Киприан видит их редко. Лишь утром и после захода солнца, когда по извечной сыновней привычке приходит приветствовать мать и прощаться с нею. Безумная его не узнает, как и прежде, глядит сквозь него, мимо. Безостановочно теребит пальцами полы туники. Гудит, кряхтит, мычит что-то понятное только ей самой. А теперь еще и смердит. Сколько ни мыла ее Ануш и со скипидаром, и с лавандовым маслом, и с мылом оливковым, запах невыносимый исчезает всего на несколько часов. И появляется вновь. Сладкий запах гибнущей человеческой плоти. Киприан бы мог превратить мать в сладкоголосую птицу. Или в юную оливу, что проживет не одну сотню лет. Однако рассудка ее вернуть не мог. А это означает, что выродится олива. И птица в безумии ринется к солнцу.

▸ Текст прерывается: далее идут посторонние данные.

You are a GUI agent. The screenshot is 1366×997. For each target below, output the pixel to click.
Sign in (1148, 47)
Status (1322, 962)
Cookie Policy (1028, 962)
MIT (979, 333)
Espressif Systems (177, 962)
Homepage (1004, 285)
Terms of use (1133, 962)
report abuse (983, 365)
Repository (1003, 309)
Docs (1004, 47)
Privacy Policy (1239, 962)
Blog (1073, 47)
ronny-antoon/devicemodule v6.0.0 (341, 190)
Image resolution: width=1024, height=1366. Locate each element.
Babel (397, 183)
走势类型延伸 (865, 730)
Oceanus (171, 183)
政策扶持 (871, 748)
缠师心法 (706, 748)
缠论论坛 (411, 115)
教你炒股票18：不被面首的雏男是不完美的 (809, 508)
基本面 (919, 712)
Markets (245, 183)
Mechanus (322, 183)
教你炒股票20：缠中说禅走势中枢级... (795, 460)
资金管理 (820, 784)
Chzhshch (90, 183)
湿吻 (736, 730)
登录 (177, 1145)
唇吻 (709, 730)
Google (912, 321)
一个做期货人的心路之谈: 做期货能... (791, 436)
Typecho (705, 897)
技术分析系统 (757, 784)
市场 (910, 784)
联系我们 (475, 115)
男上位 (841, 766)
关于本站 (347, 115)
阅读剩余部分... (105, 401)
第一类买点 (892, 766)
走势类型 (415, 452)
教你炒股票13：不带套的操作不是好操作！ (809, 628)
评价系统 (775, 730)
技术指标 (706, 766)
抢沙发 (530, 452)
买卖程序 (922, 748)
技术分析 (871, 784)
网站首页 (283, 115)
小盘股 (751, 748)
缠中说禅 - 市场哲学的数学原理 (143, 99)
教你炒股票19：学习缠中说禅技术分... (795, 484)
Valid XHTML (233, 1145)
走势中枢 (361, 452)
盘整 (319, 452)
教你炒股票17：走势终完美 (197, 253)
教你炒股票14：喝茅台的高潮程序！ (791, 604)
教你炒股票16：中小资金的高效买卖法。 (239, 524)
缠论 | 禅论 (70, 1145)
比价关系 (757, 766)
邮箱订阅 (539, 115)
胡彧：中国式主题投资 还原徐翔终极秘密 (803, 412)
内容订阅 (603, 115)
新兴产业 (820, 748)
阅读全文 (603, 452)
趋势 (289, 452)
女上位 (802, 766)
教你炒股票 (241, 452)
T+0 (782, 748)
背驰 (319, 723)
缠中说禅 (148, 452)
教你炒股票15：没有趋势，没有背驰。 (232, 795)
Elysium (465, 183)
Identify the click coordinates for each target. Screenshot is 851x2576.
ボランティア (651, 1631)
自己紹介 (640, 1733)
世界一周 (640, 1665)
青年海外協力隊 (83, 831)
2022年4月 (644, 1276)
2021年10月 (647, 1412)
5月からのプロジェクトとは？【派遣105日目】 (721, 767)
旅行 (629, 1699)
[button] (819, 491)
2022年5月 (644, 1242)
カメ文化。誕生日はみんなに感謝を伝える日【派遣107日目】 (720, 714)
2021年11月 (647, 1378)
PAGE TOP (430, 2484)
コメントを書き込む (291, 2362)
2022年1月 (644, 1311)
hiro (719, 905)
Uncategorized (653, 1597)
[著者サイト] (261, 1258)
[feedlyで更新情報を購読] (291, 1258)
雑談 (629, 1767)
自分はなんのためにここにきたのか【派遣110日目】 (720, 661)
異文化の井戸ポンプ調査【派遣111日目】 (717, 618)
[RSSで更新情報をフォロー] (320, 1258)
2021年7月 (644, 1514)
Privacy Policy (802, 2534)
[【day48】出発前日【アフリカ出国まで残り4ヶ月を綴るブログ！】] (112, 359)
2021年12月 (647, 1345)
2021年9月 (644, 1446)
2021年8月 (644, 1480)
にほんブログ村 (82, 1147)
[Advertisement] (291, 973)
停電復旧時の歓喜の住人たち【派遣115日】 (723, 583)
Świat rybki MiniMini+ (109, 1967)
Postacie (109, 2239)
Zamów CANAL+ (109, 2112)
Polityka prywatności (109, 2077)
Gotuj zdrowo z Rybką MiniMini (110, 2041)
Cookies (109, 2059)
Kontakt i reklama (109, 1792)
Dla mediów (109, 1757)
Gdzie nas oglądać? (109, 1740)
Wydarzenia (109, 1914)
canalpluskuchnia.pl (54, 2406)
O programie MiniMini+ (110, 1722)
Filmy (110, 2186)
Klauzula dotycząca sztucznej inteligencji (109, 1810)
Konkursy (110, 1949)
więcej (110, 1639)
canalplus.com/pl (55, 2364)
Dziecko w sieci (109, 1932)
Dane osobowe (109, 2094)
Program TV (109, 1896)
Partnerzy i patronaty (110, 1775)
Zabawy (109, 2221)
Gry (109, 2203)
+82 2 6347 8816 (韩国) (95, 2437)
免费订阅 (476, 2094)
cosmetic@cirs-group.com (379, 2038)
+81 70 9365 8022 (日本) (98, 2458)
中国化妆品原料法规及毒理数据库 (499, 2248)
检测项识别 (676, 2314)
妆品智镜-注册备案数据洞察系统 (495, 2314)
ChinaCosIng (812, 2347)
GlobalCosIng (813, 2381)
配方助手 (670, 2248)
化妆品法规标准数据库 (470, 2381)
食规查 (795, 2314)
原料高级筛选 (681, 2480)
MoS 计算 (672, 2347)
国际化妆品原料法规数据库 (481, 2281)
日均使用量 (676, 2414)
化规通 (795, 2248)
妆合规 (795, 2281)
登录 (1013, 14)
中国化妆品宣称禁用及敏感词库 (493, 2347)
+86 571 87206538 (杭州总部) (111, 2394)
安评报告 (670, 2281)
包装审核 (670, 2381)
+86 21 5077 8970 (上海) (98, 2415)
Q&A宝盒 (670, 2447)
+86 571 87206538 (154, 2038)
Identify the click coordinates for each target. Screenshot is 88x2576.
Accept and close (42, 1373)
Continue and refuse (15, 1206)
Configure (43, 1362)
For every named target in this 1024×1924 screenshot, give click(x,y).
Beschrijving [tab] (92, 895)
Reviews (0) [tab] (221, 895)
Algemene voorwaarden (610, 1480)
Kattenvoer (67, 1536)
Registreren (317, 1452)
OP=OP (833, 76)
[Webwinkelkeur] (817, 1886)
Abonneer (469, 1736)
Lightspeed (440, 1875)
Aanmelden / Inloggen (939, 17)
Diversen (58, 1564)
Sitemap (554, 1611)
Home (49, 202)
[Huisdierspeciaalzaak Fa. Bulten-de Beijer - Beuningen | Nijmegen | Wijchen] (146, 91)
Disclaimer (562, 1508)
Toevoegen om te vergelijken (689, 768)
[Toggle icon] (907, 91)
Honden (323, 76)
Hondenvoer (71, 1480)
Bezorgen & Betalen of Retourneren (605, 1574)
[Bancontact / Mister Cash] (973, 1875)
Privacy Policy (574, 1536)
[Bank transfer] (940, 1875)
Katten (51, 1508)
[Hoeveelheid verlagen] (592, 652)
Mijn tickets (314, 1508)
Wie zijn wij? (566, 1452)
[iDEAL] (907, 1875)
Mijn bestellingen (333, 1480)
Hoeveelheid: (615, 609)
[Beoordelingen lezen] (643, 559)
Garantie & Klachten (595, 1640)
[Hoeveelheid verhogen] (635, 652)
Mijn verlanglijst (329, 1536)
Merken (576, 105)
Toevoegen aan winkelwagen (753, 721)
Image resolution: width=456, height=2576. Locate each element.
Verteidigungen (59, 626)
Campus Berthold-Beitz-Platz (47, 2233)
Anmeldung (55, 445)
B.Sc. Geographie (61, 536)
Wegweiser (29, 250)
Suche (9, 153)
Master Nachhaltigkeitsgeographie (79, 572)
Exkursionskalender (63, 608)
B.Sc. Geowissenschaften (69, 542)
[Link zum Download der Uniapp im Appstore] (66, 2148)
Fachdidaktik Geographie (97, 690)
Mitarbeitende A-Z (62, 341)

Целыми днями скрывался теперь Киприан в отцовском таблинуме[84]. Здесь и спал, укрываясь верблюжьим одеялом, на скрипучем ложе из фисташкового дерева. Он перечитывал Платона и стоиков, среди которых особенно выделял Хрисиппа и Панетия Родосского с его замечательным трактатом Περὶ τοῦ καθήκοντος[85], наполнившим в свое время живительными соками платонизма школьную реформу империи. Восхитился и неведомым ему прежде учением Филона Александрийского об аллегориях и экзегетике, благодаря которым Септуагинту можно расценивать как источник не только философской, но прежде всего религиозной и Божественной истины. Одну фразу из его трактата Περὶ ἀρετῶνπρῶτον, ὅ ἐστιτῆς πρεσβείας πρὸς Γάϊον[86] он даже выписал на отдельный пергамент, вновь и вновь перечитывая и удивляясь проницательности этого иудея: λέγεται μὴ μόνον ἰατρὸς ἀλλὰ καὶ μάντις ἀγαθὸς Ἀπόλλων εἶναι, χρησμοῖς προλέγων τὰ μέλλοντα πρὸς ὠφέλειαν ἀνθρώπων, ἵνα μή τις ἐπισκιασθεὶς αὐτῶν περὶ τὸ ἄδηλον ἀπροοράτως καθάπερ τυφλὸς τοῖς ἀβουλήτοις ὡς λυσιτελεστάτοις ἐπιτρέχων ἐπεμπίπτῃ, προμαθὼν δὲ τὸ μέλλον ὡς ἤδη παρὸν καὶ βλέπων αὐτὸ τῇ διανοίᾳ οὐχ ἧττον ἢ τὰ ἐν χερσὶν ὀφθαλμοῖς σώματος φυλάττηται, προνοούμενος τοῦ μηδὲν ἀνήκεστον παθεῖν. ἆρα ἄξιον τούτοις ἀντιθεῖναι τὰ παλίμφημα Γαΐου λόγια, δι’ ὧν πενίαι καὶ ἀτιμίαι καὶ φυγαὶ καὶ θάνατοι προεμηνύοντο τοῖς πανταχοῦ τῶν ἐν τέλει καὶ δυνατῶν; τίς οὖν κοινωνία πρὸς Ἀπόλλωνα τῷ μηδὲν οἰκεῖον ἢ συγγενὲς ἐπιτετηδευκότι; πεπαύσθω καὶ ὁ ψευδώνυμος Παιὰν τὸν ἀληθῆ Παιᾶνα μιμούμενος· οὐ γὰρ ὥσπερ τὸ νόμισμα παράκομμα καὶ θεοῦ μορφὴ γίνεται[87].